(Dataset records)
····················

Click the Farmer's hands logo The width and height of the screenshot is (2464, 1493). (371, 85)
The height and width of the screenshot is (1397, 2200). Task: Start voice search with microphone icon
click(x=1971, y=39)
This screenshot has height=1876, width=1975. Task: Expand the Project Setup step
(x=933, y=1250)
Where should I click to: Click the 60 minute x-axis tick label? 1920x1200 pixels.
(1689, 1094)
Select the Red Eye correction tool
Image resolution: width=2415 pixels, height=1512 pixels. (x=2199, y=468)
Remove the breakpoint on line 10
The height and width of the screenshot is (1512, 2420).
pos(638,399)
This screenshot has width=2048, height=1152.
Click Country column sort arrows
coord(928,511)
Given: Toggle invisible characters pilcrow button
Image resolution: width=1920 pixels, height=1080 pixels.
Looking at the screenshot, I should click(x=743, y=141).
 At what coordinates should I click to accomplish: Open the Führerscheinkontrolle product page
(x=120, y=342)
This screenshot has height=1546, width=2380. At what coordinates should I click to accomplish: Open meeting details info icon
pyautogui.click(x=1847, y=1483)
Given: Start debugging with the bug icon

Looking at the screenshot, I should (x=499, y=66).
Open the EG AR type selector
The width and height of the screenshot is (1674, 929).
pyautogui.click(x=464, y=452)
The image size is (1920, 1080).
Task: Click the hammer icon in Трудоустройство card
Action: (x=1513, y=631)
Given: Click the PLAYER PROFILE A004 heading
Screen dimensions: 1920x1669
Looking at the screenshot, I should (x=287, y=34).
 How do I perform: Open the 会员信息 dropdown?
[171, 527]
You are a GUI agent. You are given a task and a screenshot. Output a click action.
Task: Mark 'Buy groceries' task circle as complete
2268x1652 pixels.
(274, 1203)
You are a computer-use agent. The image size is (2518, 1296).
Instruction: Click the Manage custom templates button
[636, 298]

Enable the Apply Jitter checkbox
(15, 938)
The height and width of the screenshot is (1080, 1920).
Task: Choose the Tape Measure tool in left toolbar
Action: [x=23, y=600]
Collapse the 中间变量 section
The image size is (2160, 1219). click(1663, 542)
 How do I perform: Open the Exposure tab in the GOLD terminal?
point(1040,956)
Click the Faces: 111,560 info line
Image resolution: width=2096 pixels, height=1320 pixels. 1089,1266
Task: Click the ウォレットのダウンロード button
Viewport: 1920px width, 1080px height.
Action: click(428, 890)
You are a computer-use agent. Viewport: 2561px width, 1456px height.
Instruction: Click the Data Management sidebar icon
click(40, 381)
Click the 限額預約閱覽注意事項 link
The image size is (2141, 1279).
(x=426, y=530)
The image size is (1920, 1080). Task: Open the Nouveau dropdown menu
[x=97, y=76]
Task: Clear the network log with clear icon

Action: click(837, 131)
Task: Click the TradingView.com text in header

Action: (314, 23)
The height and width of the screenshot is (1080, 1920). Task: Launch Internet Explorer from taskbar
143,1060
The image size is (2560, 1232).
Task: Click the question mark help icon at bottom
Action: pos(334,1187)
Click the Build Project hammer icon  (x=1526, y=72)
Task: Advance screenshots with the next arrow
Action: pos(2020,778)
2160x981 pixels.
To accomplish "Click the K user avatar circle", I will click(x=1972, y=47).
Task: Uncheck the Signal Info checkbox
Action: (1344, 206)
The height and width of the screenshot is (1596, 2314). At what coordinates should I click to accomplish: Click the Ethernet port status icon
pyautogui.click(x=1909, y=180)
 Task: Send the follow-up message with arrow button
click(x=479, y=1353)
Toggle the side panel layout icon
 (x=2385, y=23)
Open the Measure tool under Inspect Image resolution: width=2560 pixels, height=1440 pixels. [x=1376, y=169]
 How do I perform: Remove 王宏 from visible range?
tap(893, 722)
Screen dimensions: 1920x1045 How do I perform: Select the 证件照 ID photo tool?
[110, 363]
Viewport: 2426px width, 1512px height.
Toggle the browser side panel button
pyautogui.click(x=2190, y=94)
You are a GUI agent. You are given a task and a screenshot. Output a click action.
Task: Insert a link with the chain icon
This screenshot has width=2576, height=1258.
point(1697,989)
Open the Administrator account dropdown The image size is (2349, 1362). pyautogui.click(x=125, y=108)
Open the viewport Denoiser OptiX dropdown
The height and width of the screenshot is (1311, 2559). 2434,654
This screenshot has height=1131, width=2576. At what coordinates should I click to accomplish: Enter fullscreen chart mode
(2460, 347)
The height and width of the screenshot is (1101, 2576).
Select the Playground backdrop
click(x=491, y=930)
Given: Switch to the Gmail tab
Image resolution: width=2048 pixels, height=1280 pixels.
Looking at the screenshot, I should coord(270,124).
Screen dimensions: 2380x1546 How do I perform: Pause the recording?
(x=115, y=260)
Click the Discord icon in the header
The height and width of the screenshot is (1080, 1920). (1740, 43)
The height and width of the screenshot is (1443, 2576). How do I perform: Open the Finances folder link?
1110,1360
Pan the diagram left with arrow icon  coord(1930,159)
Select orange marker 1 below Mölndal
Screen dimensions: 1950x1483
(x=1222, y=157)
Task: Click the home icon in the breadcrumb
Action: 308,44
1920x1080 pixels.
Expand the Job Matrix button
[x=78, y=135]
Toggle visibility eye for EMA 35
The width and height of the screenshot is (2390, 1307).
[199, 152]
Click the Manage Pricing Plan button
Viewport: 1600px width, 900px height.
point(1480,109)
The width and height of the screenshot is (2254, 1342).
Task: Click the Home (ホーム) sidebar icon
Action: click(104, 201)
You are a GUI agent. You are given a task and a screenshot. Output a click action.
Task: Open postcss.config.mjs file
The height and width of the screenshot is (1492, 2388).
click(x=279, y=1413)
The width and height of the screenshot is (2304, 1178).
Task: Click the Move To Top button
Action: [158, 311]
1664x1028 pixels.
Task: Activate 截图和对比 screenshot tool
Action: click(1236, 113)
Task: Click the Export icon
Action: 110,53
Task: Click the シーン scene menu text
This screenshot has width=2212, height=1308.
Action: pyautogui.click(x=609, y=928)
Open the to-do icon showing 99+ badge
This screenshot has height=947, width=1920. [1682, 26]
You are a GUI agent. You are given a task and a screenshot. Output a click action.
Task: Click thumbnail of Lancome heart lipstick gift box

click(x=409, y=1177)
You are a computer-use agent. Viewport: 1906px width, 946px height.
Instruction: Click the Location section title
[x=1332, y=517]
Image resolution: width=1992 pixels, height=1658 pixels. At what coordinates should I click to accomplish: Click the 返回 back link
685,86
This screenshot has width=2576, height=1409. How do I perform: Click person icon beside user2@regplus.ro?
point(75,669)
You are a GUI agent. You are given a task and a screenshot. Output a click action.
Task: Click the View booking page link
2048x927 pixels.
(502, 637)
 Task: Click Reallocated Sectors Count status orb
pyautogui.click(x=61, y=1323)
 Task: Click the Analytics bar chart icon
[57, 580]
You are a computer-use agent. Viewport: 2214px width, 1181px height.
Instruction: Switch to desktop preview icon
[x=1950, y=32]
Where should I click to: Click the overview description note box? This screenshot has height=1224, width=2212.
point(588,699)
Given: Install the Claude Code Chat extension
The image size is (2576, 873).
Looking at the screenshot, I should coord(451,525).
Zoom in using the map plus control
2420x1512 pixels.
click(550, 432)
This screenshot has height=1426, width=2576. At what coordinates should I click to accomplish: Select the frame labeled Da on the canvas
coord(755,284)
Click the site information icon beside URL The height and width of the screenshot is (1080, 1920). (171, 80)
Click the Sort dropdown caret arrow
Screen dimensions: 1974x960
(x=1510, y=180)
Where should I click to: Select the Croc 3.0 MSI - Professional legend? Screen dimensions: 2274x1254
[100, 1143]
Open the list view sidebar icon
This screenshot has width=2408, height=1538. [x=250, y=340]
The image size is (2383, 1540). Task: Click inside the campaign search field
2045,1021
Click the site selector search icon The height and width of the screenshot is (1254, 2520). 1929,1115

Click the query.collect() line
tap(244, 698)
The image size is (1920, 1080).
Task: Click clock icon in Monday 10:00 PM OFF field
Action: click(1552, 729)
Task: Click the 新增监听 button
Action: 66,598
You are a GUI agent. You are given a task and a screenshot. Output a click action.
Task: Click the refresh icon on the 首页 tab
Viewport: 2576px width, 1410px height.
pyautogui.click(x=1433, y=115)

····················

■ EXERCISE
Copy out, exactly and alone, the lines of the entries above between the ones holding "Click Country column sort arrows" and "Given: Click the PLAYER PROFILE A004 heading", inclusive.

■ TASK RESULT
Click Country column sort arrows
coord(928,511)
Given: Toggle invisible characters pilcrow button
Image resolution: width=1920 pixels, height=1080 pixels.
Looking at the screenshot, I should click(x=743, y=141).
 At what coordinates should I click to accomplish: Open the Führerscheinkontrolle product page
(x=120, y=342)
This screenshot has height=1546, width=2380. At what coordinates should I click to accomplish: Open meeting details info icon
pyautogui.click(x=1847, y=1483)
Given: Start debugging with the bug icon

Looking at the screenshot, I should (x=499, y=66).
Open the EG AR type selector
The width and height of the screenshot is (1674, 929).
pyautogui.click(x=464, y=452)
The image size is (1920, 1080).
Task: Click the hammer icon in Трудоустройство card
Action: (x=1513, y=631)
Given: Click the PLAYER PROFILE A004 heading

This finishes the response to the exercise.